ЗАДАНИЯ
1. Назовите все способы, которыми человек мог получить полномочия правителя, согласно отрывку об управлении в государстве сельджуков.
2. Продолжите отрывок об управлении в государстве сельджуков, начав сразу после его последнего предложения.

ПРЕДОСТАВЛЕННЫЙ ОТРЫВОК

• • • •

Практика показала опасность, которую таила в себе власть держателей уделов. Несмотря на то что их собственной стране не был чужд подобный опыт, иранские чиновники традиционно склонялись к тому, чтобы управление по возможности осуществлялось наместниками, отобранными из правящих классов, которые находились в прямом подчинении у центральной власти, и теперь в Румском султанате появилась возможность подбирать таких людей. Мало сомнений в том, что именно рассуждения в таком направлении привели Сельджукидов в XIII веке к тому, чтобы заменить систему уделов на систему, которая уже применялась в определенных случаях, но которая теперь стала единственной, а именно назначение наместниками чиновников, которых можно было снять. Учитывая, что истина в этом вопросе до настоящего времени не была обнародована в каких-либо опубликованных работах, важно уделить ей должное внимание.
Стремясь полностью ухватить различия в этом вопросе, не следует забывать, что в государстве сельджуков существовало три способа, которыми человек мог получить полномочия правителя. Прежде всего это могла быть икта в полном смысле этого слова, какой она была на закате государства Сельджукидов в Иране и у его преемников. Иными словами, наделение бенефициара такой властью над районом, которую фактически можно считать частным владением с правом наследования. Кроме того, это могла быть концессия различной степени и различной продолжительности по времени, например пожизненная, но без права наследования или связанная с выполнением каких-либо обязанностей и являющаяся формой оплаты, которая заканчивалась вместе с этой службой. Наконец, это могло быть просто делегирование власти знатному человеку, которое не давало никаких личных прав и могло быть отозвано в любой момент.

• • • •

(Записи об элементах интерфейса)
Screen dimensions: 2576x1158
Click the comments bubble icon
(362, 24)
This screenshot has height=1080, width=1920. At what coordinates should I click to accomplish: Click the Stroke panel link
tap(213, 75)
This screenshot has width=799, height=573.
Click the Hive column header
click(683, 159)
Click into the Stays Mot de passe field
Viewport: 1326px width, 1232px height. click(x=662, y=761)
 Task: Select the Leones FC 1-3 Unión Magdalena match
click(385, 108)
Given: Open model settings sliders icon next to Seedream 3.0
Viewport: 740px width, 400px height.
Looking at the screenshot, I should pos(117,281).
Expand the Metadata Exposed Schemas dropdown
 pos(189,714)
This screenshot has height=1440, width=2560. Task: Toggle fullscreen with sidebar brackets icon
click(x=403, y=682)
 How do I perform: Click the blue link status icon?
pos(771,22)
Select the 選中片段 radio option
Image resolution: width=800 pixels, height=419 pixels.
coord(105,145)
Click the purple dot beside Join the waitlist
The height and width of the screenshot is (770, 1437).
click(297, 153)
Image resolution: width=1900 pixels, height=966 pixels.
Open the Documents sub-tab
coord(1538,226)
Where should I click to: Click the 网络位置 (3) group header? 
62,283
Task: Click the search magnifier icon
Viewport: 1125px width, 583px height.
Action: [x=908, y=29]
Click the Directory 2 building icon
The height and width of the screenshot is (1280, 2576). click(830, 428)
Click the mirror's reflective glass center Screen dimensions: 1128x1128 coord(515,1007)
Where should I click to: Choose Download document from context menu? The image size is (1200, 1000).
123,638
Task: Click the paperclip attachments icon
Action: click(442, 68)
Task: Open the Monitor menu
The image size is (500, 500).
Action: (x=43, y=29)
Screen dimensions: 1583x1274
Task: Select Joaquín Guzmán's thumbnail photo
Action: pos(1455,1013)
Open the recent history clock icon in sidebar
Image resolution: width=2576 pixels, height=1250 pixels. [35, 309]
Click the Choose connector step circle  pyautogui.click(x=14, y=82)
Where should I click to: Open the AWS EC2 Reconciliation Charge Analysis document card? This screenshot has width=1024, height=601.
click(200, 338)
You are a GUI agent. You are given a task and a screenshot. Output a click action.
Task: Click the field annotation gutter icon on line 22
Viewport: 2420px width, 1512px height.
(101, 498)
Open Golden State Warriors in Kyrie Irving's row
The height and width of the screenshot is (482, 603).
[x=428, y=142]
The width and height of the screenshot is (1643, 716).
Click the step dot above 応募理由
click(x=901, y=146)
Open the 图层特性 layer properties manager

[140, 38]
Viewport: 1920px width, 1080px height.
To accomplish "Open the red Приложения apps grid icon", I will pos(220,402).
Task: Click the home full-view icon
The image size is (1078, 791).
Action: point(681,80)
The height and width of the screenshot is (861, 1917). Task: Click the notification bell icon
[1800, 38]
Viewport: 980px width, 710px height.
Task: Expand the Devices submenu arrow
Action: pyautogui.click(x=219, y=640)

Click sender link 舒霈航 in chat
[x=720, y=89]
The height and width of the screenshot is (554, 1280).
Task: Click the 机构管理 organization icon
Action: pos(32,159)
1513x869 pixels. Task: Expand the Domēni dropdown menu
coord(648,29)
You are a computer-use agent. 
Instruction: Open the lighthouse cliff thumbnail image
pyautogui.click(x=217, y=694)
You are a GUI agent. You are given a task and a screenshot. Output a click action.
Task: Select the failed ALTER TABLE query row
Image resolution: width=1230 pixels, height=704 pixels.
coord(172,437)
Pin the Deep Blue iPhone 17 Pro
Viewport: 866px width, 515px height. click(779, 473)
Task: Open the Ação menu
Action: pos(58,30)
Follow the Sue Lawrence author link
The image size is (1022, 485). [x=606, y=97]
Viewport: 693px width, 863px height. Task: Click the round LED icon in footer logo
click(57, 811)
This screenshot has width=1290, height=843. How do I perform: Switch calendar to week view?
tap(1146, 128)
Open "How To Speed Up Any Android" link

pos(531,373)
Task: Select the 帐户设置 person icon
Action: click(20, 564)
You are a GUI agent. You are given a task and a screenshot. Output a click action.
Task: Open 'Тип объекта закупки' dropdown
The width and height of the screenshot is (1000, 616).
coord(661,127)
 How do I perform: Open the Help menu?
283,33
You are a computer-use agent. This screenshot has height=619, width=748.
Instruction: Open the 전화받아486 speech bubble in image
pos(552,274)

• • • •

ОТВЕТЫ ПО ЗАДАНИЯМ
1.
1. Икта в полном смысле слова: бенефициар получал такую власть над районом, которую фактически можно считать частным владением с правом наследования.
2. Концессия различной степени и продолжительности: например, пожизненная, но без права наследования, или связанная с выполнением обязанностей и служившая формой оплаты, которая заканчивалась вместе со службой.
3. Делегирование власти знатному человеку: оно не давало никаких личных прав и могло быть отозвано в любой момент.

2.
Главный город каждой провинции был местом размещения воинской части, командир которой, как видно из текстов, назывался по-разному в зависимости от языка (одного из трех, на которых говорили мусульмане в этой стране): subashi на тюркском, serleshker на персидском, эти два слова означают «командующий армией», и shihne на арабском – термин, о котором мы уже говорили в связи с Великими Сельджуками и который применялся чаще всего именно к командующему гарнизоном. Люди называли его проще и более неопределенно: sahib, amir, bek и т. д. Эти должности могли сопровождаться назначением икты, или – более точно – концессией на территории их района, но это назначение ни в коем случае не было автоматическим. Если прямо не указано, что она была назначена, то это вполне вероятно, и, как правило, полномочия были делегированы им на время, но это была не икта. Таким образом, совершенно ошибочно было бы рассматривать таких командующих как свидетельство существования феодализма. Чтобы установить это, достаточно составить точный список всех известных командующих для максимального числа главных городов, чтобы в случае, если природа их власти не определена точно, можно было проследить, сколько времени они ею пользовались, а главное – являлась ли их власть наследственной или нет. Вот что мы попытаемся сделать, попросив у читателя извинения за утомительные подробности, в которые нам придется вдаваться.
Что же это за города, которые были предметом передачи в качестве икты, а не просто назначения обычных наместников? Прежде всего можно оставить в стороне княжество Эрзурум, поскольку при сельджукских правителях в начале века оно было практически независимым, даже несмотря на то, что Рукн ад-Дин, который основал его, имел намерение сделать его вассальным княжеством. Завоеванное Кей-Кубадом, оно тем не менее оставалось внешним владением, отличным от его собственных владений, до тех пор, когда после разорения в войнах, сопутствовавших приближению монголов, он не решил даровать его вместе с обязанностью защищать его безземельным хорезмийцам. Как мы видели, эта попытка провалилась, и в последующие годы Эрзурум был просто аннексирован и стал управляться shihna.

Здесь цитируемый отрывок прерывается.